In experiments of Plowright and co-authors (2001), bumble bees were trained to discriminate between a reinforcing pattern (S+) and a non-reinforcing one (S-) which differed only in the configuration of four artificial petals. They were subsequently tested for recognition of the S+ rotated by 90° (S + 90). Experiment 1 used petals of four colours, and the other experiments used four symbols. The symbols either remained unchanged when the whole pattern was rotated (e.g., “+” in Experiment 2) or changed appearance (e.g., “< ” in Experiment 3). The bumble bees failed to recognize the S + 90 in the first two experiments, but in Experiment 3, the choice proportion for S + 90 in the presence of a new pattern was significantly higher than chance. The researchers concluded that bumble bees can recognize a rotated pattern, possibly by using mental rotation, provided that a cue as to the extent of the pattern transformation is given.

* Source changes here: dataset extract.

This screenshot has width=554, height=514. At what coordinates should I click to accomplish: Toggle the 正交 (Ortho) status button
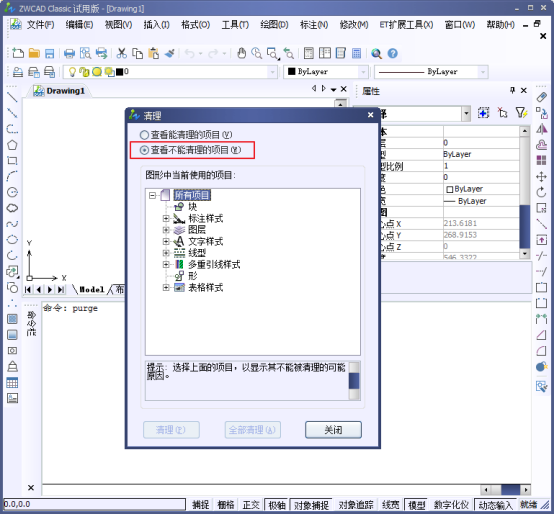tap(251, 505)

The explanation of the results obtained on bees possibly does not invoke mental rotation processes. As Giurfa (2003) gives this, the processes involved in left-right transformation and mirror image generalisation seem to be based on “lower” processes such as integration of pattern features into a simplified configuration and comparison of the resulting representation with the currently perceived image. In any case, bees can generalise the excitatory strength of a trained pattern to the mirror-image and the left-right transformations. These insects are capable of the flexible use of the resulting representation to categorise and thus respond appropriately to novel patterns.

16. CONCEPTUAL BEHAVIOUR BASED ON RELATIONS

Here we will consider experimental studies aimed to a problem of whether animals posses a type of reasoning which allows them to combine knowledge about specific relationships in order to infer another relationship. As we have seen in the previous issue, some animals possibly can operate with perceptual concepts basing on categories such as “people”, or “trees” in which application of the concept leads to the inclusion that novel exemplars belong to a given category. Relation concepts are based on common abstract relationships shared by sets of stimuli. For example, a generalised identity concept is shown by a subject that discriminates among novel sets of stimuli based on the perceptual “ sameness ” of identical stimuli, whereas a generalised “ oddity ” concept is shown by a subject that discriminates among novel sets of stimuli based on their perceptual difference. Finally, associative concepts are those in which stimuli are categorised on the basis of common associations with other stimuli, responses, or outcomes. For example, disparate arbitrary stimuli, such as A and C, may become related to one another through their common relationships with a given mediated stimulus, B. Although the stimuli in such associative categories are not perceptually similar, they are treated in a similar fashion, as demonstrated by a transfer of function among the stimuli in a given category.